**Objectives:**
a) Copy everything in the tax guidance on accounting methods from "Section 481(a) adjustment.   The" down to "2002-19, and 2002-54.".
b) Answer these questions using the tax guidance on accounting methods.
(i) Which form does a corporation file to change its method of accounting?
(ii) Below what amount of net section 481(a) adjustment may a corporation elect a 1-year adjustment period?
(iii) On which schedule and line is a negative net section 481(a) adjustment reported?
c) Keep writing the tax guidance on accounting methods, picking up right after its last sentence.

**Source:**
There are exceptions to the economic performance rule for certain items, including recurring expenses. See section 461(h) and the related regulations for the rules for determining when economic performance takes place.

Change in Accounting Method

Generally, the corporation must get IRS consent to change the method of accounting used to report taxable income (for income as a whole or for any material item). To do so, it must file Form 3115, Application for Change in Accounting Method. For more information, see Pub. 538, Accounting Periods and Methods. See Rev. Proc. 2002-9, 2002-31 I.R.B. 327, as modified by Rev. Proc. 2002-19, 2002-13 I.R.B. 696 and Rev. Proc. 2002-54, 2002-35 I.R.B. 432.

Section 481(a) adjustment.   The corporation may have to make an adjustment under section 481(a) to prevent amounts of income or expenses from being duplicated or omitted. The section 481(a) adjustment period is generally 1 year for a negative adjustment and 4 years for a net positive adjustment. However, a corporation may elect to use a 1-year adjustment period if the net section 481(a) adjustment for the change is less than $25,000. The corporation must complete the appropriate lines of Form 3115 to make the election. For more details on the section 481(a) adjustment, see Rev. Proc. 2002-9, 2002-19, and 2002-54.

Include any net positive section 481(a) adjustment on Schedule A, line 13. If the net section 481(a) adjustment is negative, report it on Schedule A, line 31.

Safe harbor method of accounting for premium acquisition expenses.   Insurance companies subject to tax under section 831 are provided with a safe harbor method of accounting for premium acquisition expenses, and a procedure to obtain automatic consent to change to the safe harbor method by Rev. Proc. 2002-46, 2002-28 I.R.B. 105.

**Record extracts:**
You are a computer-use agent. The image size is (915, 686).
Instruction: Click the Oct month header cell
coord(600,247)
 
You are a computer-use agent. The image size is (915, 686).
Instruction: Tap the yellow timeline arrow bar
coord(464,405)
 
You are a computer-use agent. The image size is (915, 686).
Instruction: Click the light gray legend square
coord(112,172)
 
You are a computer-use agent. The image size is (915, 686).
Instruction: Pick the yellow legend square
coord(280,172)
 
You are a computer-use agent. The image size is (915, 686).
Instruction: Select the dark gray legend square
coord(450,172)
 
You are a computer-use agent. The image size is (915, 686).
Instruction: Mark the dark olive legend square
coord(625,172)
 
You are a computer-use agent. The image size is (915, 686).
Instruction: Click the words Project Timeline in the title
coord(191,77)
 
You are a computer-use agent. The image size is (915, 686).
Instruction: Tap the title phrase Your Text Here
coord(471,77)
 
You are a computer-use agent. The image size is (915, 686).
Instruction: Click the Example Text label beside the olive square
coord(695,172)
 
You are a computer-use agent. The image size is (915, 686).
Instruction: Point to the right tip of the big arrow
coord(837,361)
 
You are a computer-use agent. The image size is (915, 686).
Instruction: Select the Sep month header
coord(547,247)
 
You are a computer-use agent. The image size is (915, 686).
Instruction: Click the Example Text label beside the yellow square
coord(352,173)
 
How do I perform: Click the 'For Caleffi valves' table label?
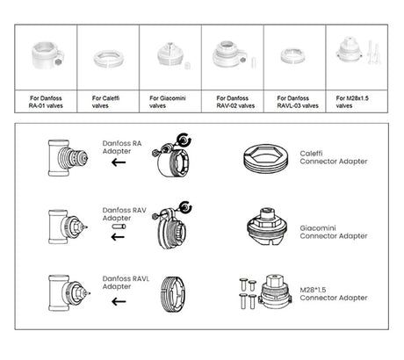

**The answers:**
a)
Section 481(a) adjustment.   The corporation may have to make an adjustment under section 481(a) to prevent amounts of income or expenses from being duplicated or omitted. The section 481(a) adjustment period is generally 1 year for a negative adjustment and 4 years for a net positive adjustment. However, a corporation may elect to use a 1-year adjustment period if the net section 481(a) adjustment for the change is less than $25,000. The corporation must complete the appropriate lines of Form 3115 to make the election. For more details on the section 481(a) adjustment, see Rev. Proc. 2002-9, 2002-19, and 2002-54.

b)
(i) Form 3115, Application for Change in Accounting Method
(ii) $25,000
(iii) Schedule A, line 31

c)
An insurance company changing its method of accounting for premium acquisition expenses to the safe harbor method described in Rev. Proc. 2002-46 must follow the automatic change in method of accounting provisions of Rev. Proc. 2002-9, as modified by Rev. Proc. 2002-19, with the following modifications:

  1. The scope limitations in section 4.02 of Rev. Proc. 2002-9 do not apply; and
  2. To assist the Service in processing changes in method of accounting and ensure proper handling, section 6.02(4)(a) of Rev. Proc. 2002-9 is modified to require that a Form 3115 filed under Rev. Proc. 2002-46 include the statement Automatic Change Filed Under Rev. Proc. 2002-46. The statement should be legibly printed or typed on the appropriate line of Form 3115.

Accounting Periods

An insurance company must figure its taxable income on the basis of a tax year. The tax year is the annual accounting period the insurance company uses to keep its records and report its income and expenses.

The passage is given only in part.